Q2: Answer: B
This patient, with no imaging or laboratory findings to suggest cirrhosis, most likely has noncirrhotic portal hypertension (NCPH). There is now a well-described association between HIV and NCPH with the prevalence of NCPH in HIV estimated to be –0.5% to 1%. Patients typically are unaware of any underlying liver disease until presentation with variceal bleeding. Variceal bleeding is a much more common manifestation of NCPH than ascites. Clinical presentation with normal hepatic enzymes and normal hepatic synthetic function is a very typical feature in these patients.
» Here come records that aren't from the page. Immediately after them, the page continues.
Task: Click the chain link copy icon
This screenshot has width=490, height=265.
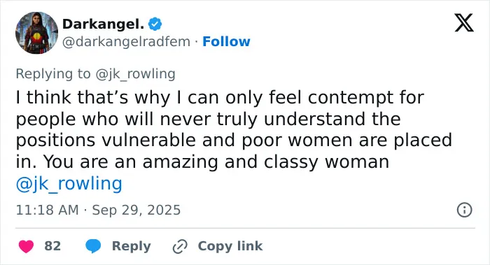Action: [x=180, y=247]
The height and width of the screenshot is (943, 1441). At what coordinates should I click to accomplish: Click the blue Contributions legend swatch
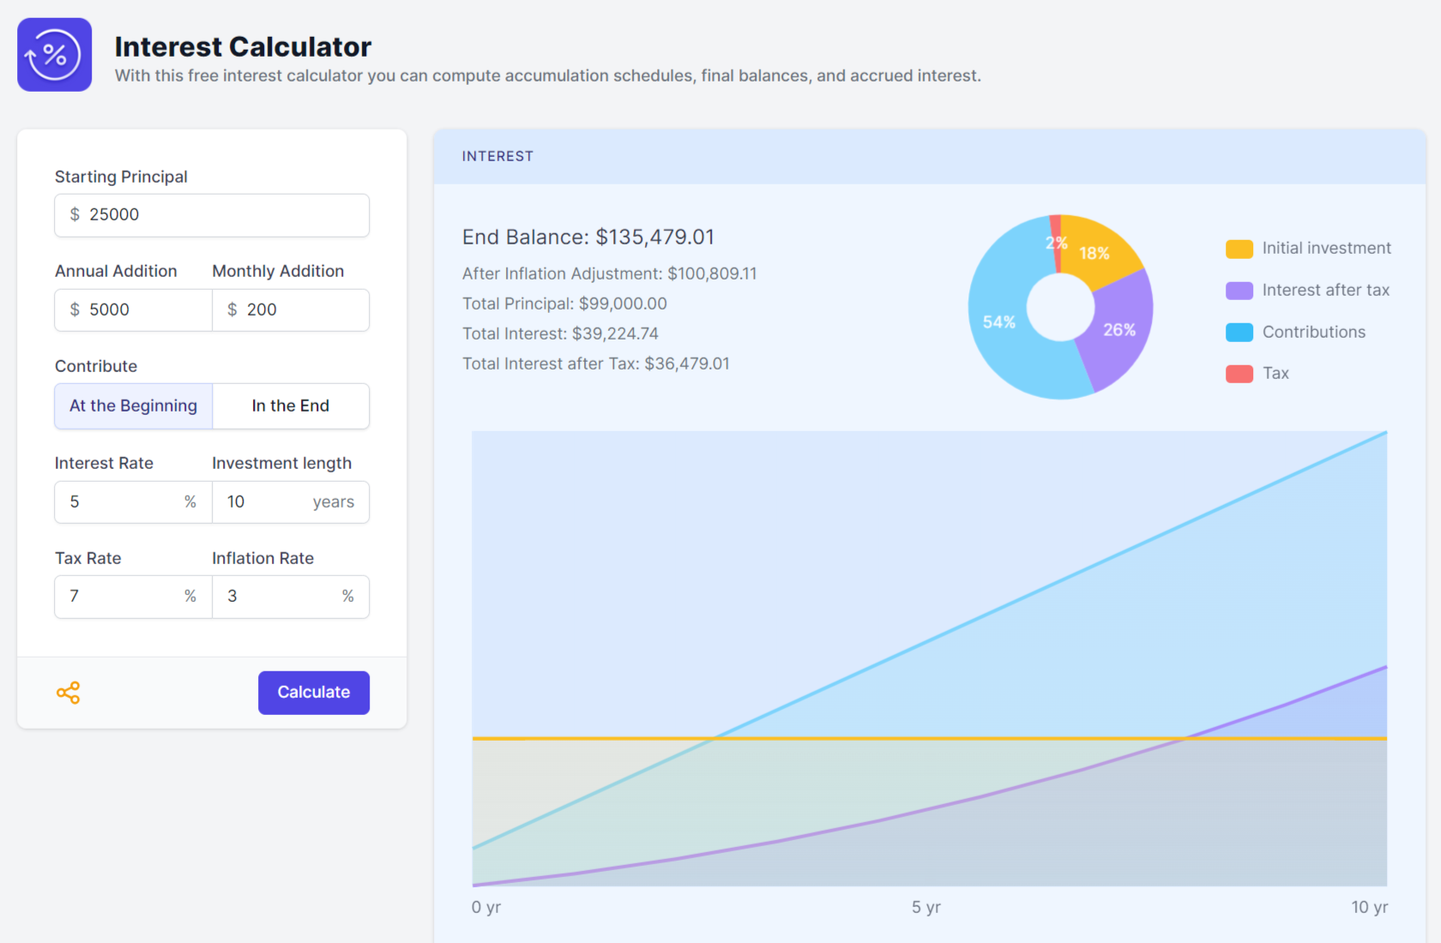pos(1239,333)
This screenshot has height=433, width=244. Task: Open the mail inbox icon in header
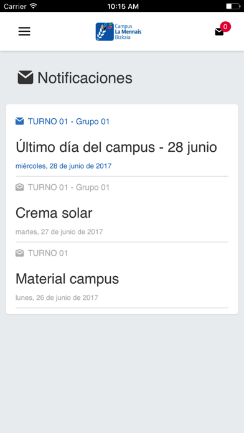219,32
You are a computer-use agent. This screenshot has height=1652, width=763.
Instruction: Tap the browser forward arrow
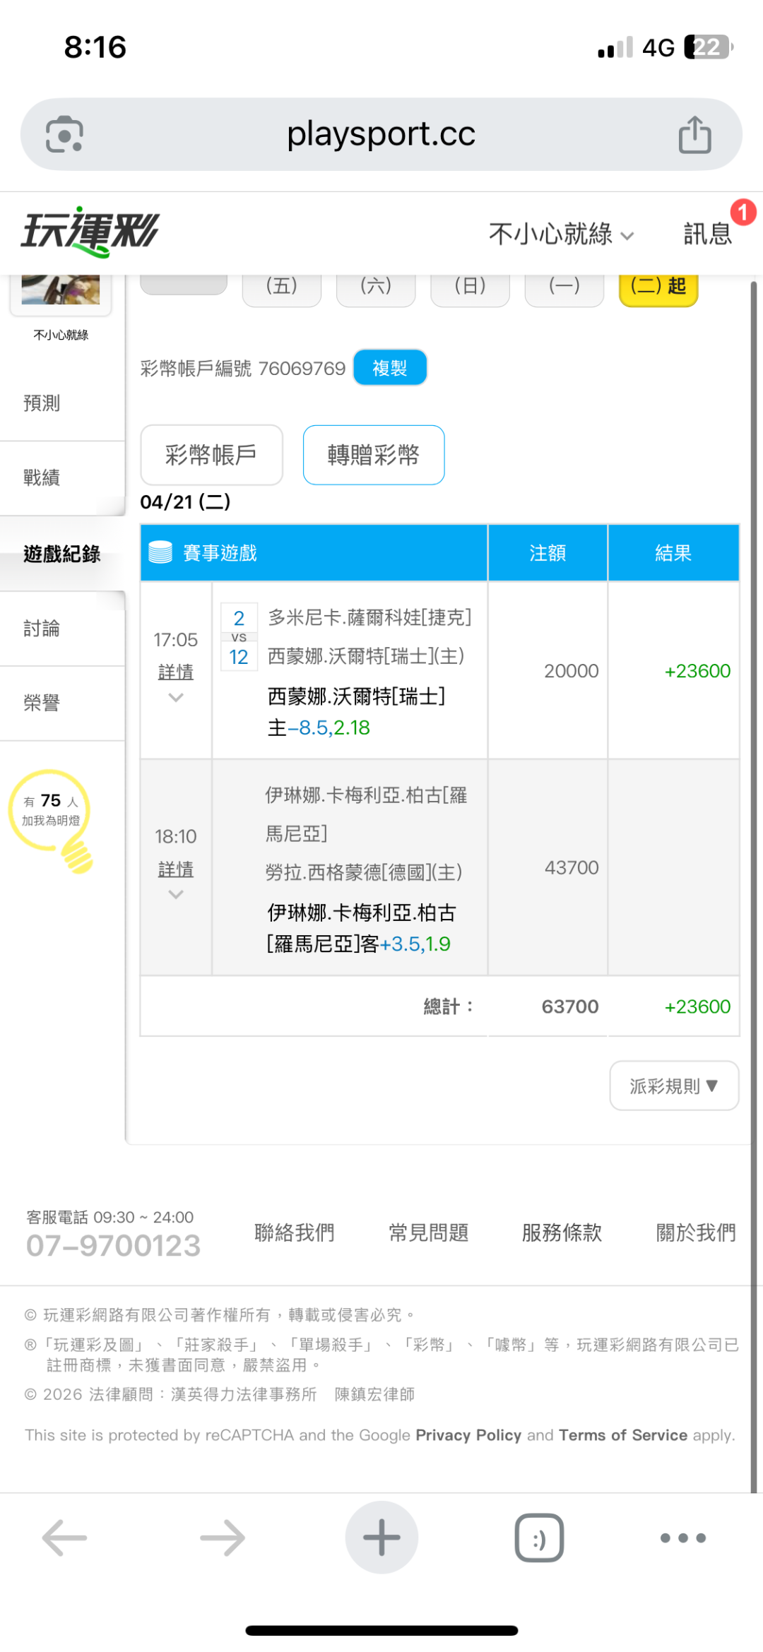pos(223,1538)
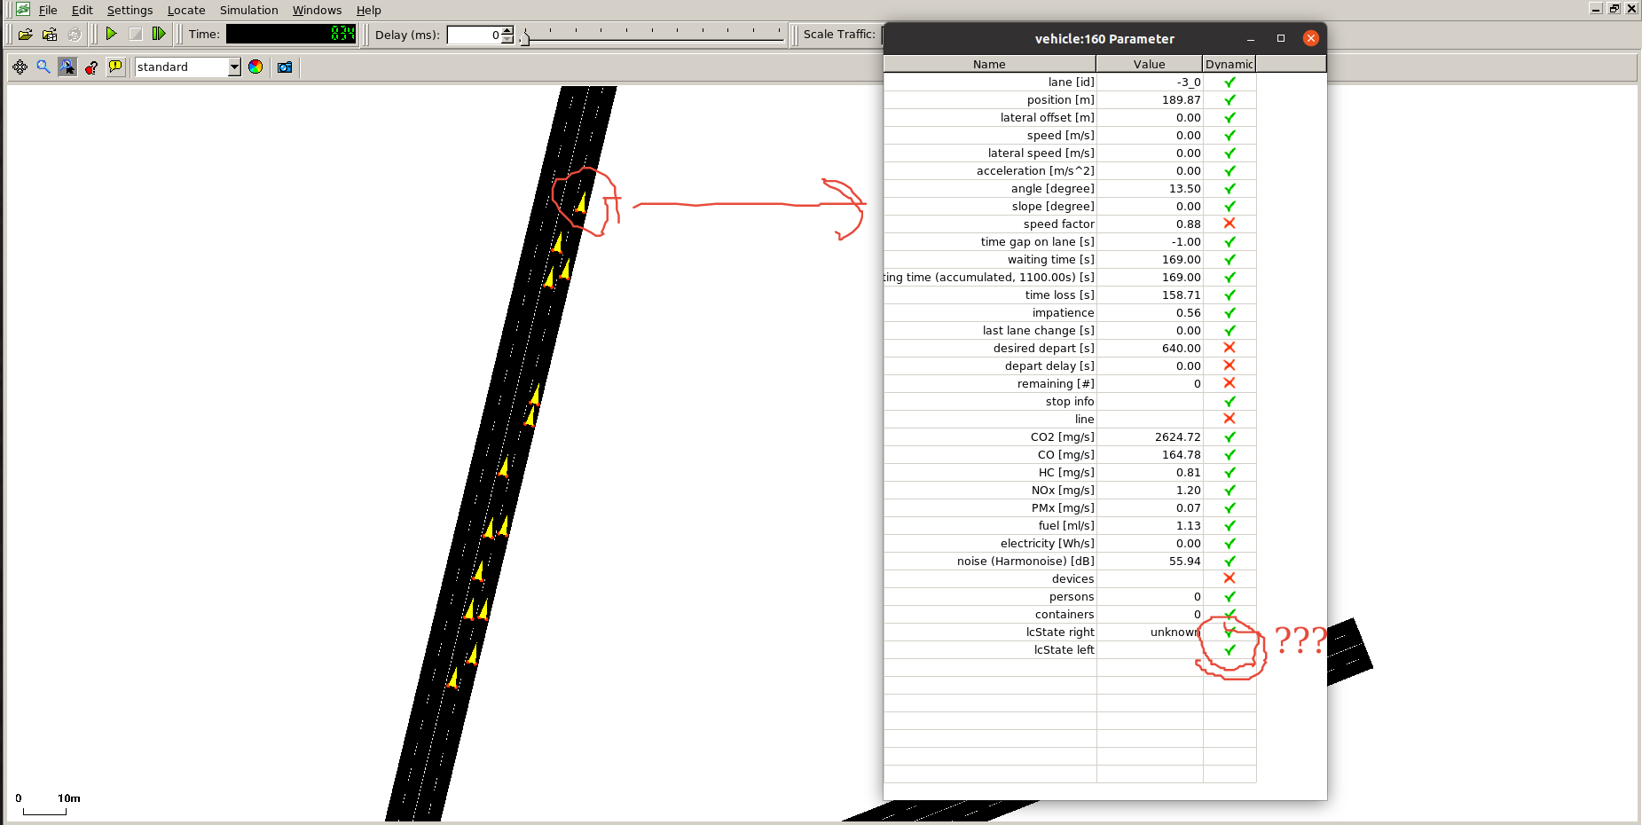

Although the exact etiology is not fully understood, NCPH in HIV is likely related to HAART, particularly didanosine use, hypercoagulability, microbial translocation from the gut, and direct effects of HIV. NCPH is a presinusoidal lesion, and liver biopsy may reveal paucity of portal vasculature and focal obliteration of small portal veins. Portal vein thrombosis in patients with HIV and NCPH is common and has been observed in 25%-75% of patients.
Reference
1. Vispo E., Morello J., Rodriguez-Novoa S., Soriano V. Noncirrhotic portal hypertension in HIV infection. Curr Opin Infect Dis. 2011;24:12-8.
2. Khanna R., Sarin S.K. Noncirrhotic portal hypertension – Diagnosis and management. J Hepatol. 2014;60:421-41.